─── DATA FOR REVIEW
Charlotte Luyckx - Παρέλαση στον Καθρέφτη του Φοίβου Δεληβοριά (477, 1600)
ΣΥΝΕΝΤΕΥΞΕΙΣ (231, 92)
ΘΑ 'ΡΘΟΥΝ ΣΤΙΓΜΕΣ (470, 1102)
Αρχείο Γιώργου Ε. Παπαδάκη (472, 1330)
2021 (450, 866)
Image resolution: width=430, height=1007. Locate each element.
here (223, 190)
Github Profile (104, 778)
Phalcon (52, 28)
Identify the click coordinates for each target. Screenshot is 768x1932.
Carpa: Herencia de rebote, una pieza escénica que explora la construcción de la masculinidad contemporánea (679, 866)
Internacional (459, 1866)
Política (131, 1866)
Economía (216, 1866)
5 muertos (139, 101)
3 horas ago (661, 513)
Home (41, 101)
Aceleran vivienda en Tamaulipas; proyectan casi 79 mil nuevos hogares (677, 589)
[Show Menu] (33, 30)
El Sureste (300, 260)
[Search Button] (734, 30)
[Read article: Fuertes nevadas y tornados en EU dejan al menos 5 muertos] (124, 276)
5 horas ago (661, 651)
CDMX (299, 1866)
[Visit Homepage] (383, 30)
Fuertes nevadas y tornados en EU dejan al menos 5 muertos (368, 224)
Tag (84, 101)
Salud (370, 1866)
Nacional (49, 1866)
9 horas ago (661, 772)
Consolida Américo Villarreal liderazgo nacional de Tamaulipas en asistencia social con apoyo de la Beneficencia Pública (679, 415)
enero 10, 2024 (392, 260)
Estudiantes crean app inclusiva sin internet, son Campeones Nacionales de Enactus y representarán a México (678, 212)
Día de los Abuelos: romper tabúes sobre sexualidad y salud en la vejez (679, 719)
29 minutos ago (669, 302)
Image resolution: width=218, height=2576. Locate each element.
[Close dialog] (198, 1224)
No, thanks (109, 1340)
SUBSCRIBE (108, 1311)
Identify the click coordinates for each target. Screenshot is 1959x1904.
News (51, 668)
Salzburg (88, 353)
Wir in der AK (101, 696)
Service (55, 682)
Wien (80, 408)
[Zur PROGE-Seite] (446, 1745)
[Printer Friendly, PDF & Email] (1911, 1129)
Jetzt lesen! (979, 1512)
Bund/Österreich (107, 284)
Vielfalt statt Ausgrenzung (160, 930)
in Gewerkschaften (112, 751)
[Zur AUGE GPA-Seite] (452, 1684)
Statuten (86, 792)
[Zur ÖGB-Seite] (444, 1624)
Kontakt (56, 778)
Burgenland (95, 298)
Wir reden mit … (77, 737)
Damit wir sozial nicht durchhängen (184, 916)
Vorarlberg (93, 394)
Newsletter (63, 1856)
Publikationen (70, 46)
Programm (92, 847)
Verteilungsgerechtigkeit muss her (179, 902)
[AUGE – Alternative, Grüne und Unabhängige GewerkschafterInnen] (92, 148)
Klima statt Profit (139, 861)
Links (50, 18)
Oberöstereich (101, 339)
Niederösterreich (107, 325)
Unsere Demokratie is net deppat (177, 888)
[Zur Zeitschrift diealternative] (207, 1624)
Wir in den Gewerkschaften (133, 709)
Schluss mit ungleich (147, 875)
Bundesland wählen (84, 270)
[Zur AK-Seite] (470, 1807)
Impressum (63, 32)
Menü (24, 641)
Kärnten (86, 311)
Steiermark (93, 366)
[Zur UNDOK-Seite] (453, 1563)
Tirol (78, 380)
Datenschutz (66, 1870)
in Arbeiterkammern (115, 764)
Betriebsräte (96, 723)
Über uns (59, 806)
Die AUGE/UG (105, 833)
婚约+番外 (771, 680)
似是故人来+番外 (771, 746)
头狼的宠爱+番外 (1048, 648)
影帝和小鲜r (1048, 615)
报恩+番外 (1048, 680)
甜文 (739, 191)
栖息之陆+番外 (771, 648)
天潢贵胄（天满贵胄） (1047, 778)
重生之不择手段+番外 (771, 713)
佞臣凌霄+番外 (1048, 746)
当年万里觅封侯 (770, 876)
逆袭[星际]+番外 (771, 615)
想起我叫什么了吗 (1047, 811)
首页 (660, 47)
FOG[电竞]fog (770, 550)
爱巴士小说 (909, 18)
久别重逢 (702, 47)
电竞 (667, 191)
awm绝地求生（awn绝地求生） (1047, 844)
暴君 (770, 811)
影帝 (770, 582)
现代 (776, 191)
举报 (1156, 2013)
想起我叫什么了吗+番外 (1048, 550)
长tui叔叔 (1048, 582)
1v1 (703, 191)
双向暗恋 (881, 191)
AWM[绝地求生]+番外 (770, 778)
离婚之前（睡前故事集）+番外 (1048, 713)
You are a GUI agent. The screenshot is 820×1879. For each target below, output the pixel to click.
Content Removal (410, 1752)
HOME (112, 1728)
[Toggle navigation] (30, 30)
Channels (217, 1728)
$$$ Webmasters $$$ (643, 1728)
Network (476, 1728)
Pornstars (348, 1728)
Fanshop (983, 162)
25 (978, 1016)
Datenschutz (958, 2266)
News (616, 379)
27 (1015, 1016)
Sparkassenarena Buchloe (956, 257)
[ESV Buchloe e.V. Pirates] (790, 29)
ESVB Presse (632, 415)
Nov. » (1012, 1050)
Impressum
──────
* [EXERCISE DESCRIPTION]: Take the line containing "双向暗恋 (881, 191)" and each line after it up to the last line of the listing, and print them exactly.

* [EXERCISE RESULT]:
双向暗恋 (881, 191)
AWM[绝地求生]+番外 (770, 778)
离婚之前（睡前故事集）+番外 (1048, 713)
You are a GUI agent. The screenshot is 820×1879. For each target below, output the pixel to click.
Content Removal (410, 1752)
HOME (112, 1728)
[Toggle navigation] (30, 30)
Channels (217, 1728)
$$$ Webmasters $$$ (643, 1728)
Network (476, 1728)
Pornstars (348, 1728)
Fanshop (983, 162)
25 (978, 1016)
Datenschutz (958, 2266)
News (616, 379)
27 (1015, 1016)
Sparkassenarena Buchloe (956, 257)
[ESV Buchloe e.V. Pirates] (790, 29)
ESVB Presse (632, 415)
Nov. » (1012, 1050)
Impressum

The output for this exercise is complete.